Since the 1920s, when two Russian scientists laid the conceptual foundation for solar sails, the notion has captured the imagination of rocket scientists and science-fiction writers. Like their oceangoing counterparts, solar sails are driven by pressure. But instead of wind, the pressure comes from light hitting the sails' reflective surface. Craft can be steered by changing the solar sails' orientation toward the sun.

"Cosmos 1 is really a bold first step," says Neil Murphy, who heads the space physics group at NASA's Jet Propulsion Laboratory in Pasadena, Calif. NASA hopes to fly a solar-sail craft around 2010 as part of a program for testing new technologies.

A solar sail can't overtake a chemical rocket on a cosmic drag strip. Its initial acceleration is far too slow. But because the acceleration is constant, over long distances solar sails - in principle - can draw even with and perhaps overtake their chemical counterparts. With the right design, a Pluto-bound solar-sail craft could make the trip in less than five years. A mission currently planned for Pluto, launched by a chemical rocket and getting a kick from Jupiter's gravity, is slated to take nine years. And since they don't need fuel or motors, solar sails leave more of a craft's mass available for scientific instruments or cargo.

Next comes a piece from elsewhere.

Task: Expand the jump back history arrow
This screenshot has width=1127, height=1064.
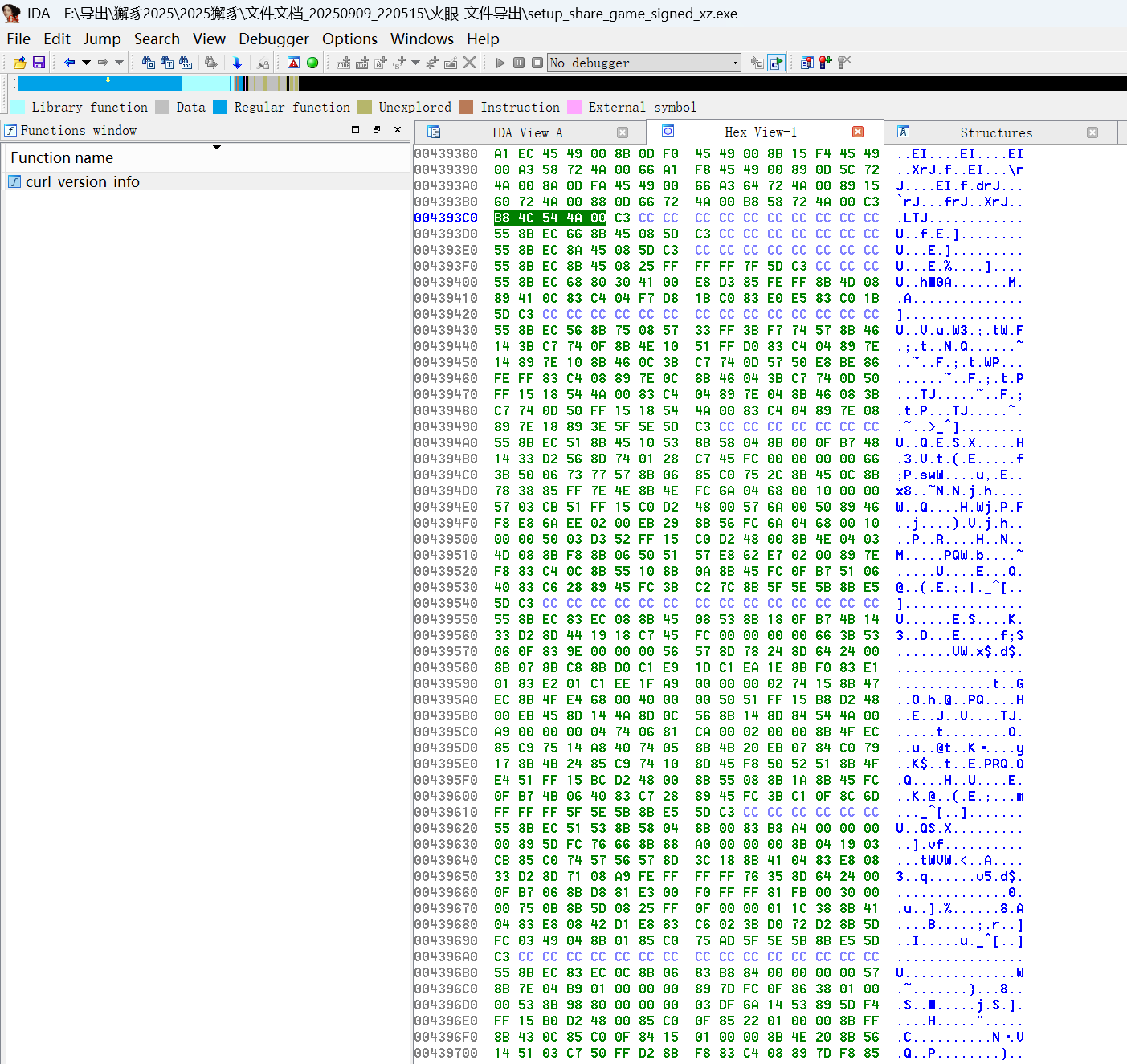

Space visionaries have rubbed their hands over the space travel possibilities solar-sail craft might open. Among the options: cheap mail runs to Mars, or even unmanned visits to the sun's nearest stellar neighbors.

Robert Zubrin, president of the nonprofit Mars Society, goes a step farther and looks to the day when solar sails are hoisted around "arks" filled with colonists and the ecological support they would need to sustain themselves as they travel to distant solar systems. Dr. Zubrin, who has conducted light-sail studies for NASA's Institute for Advanced Concepts in Atlanta, says that with the right kind of sail design, craft theoretically could achieve speed as high as 2 percent of the speed of light, which begins to make interstellar travel thinkable. The ark would get its push from powerful lasers instead of sunlight.

Indeed, if the Cosmos 1 mission meets its major objectives, mission managers may try to give the craft a slight push with microwaves beamed from earth-based satellite dishes.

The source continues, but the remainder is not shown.